**Prompt:** Set down the records exactly, and omit any image found in them.

---------- Available data ----------

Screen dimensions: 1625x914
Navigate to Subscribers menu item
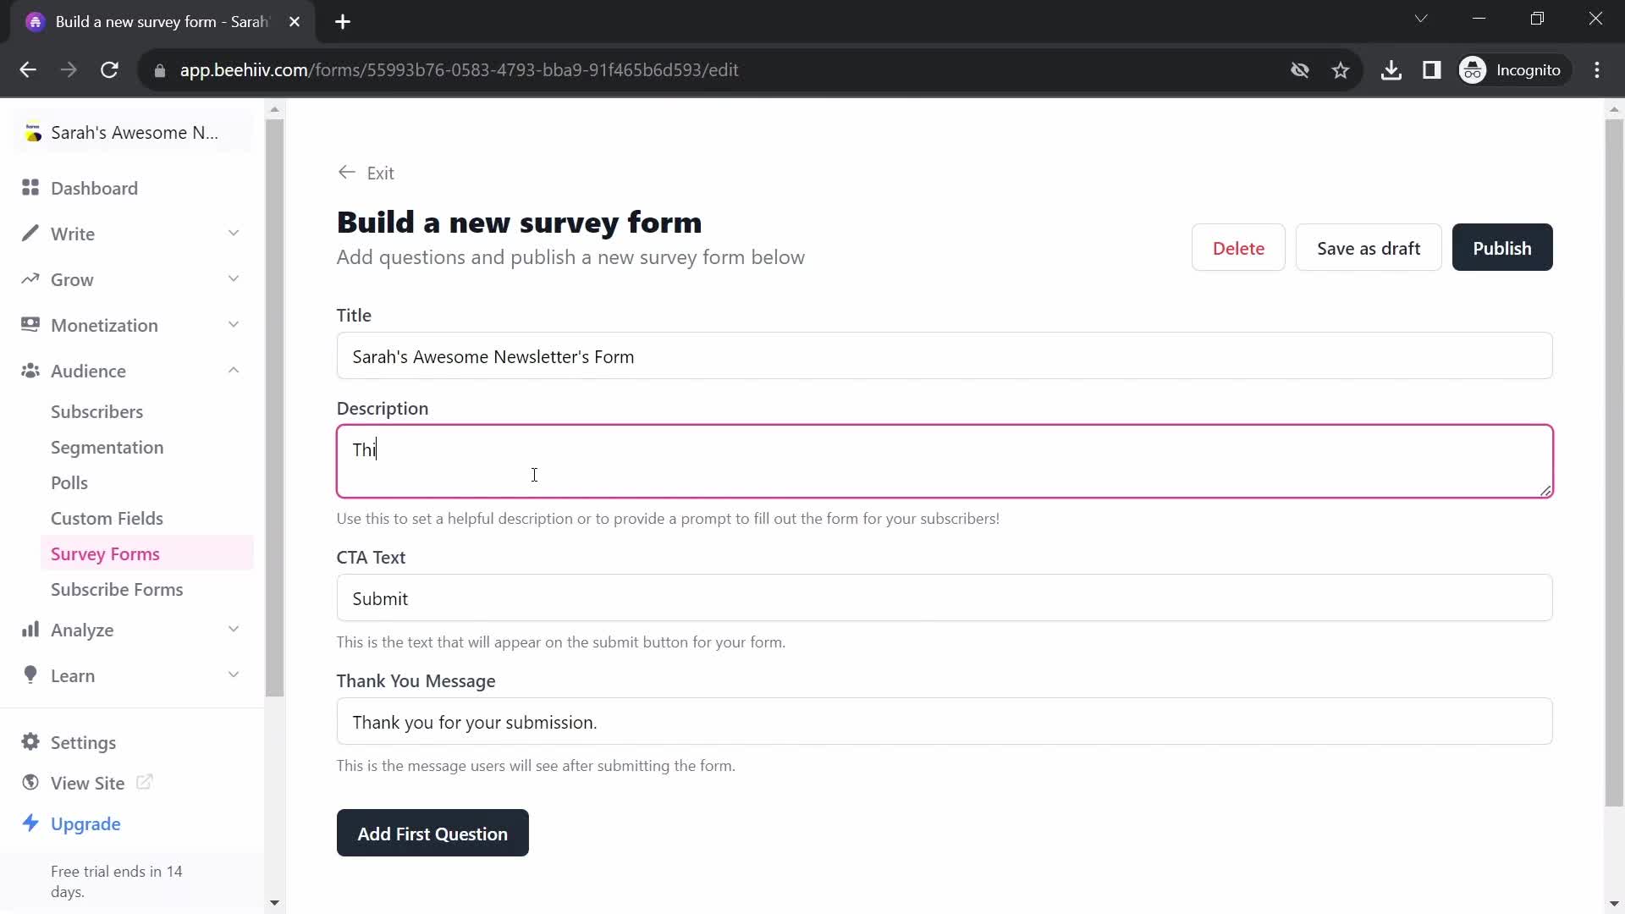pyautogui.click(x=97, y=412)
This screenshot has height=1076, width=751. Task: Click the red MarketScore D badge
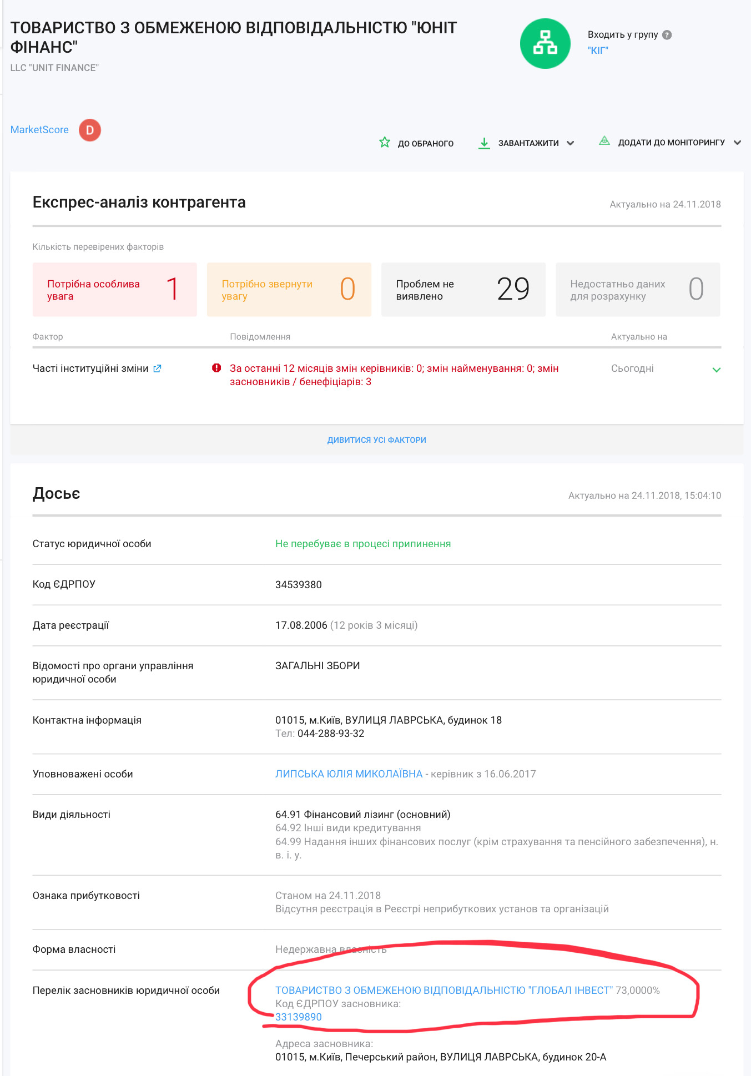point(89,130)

----------

**Your solution:**
Screen dimensions: 1625x914
Navigate to Subscribers menu item
pyautogui.click(x=97, y=412)
This screenshot has height=1076, width=751. Task: Click the red MarketScore D badge
point(89,130)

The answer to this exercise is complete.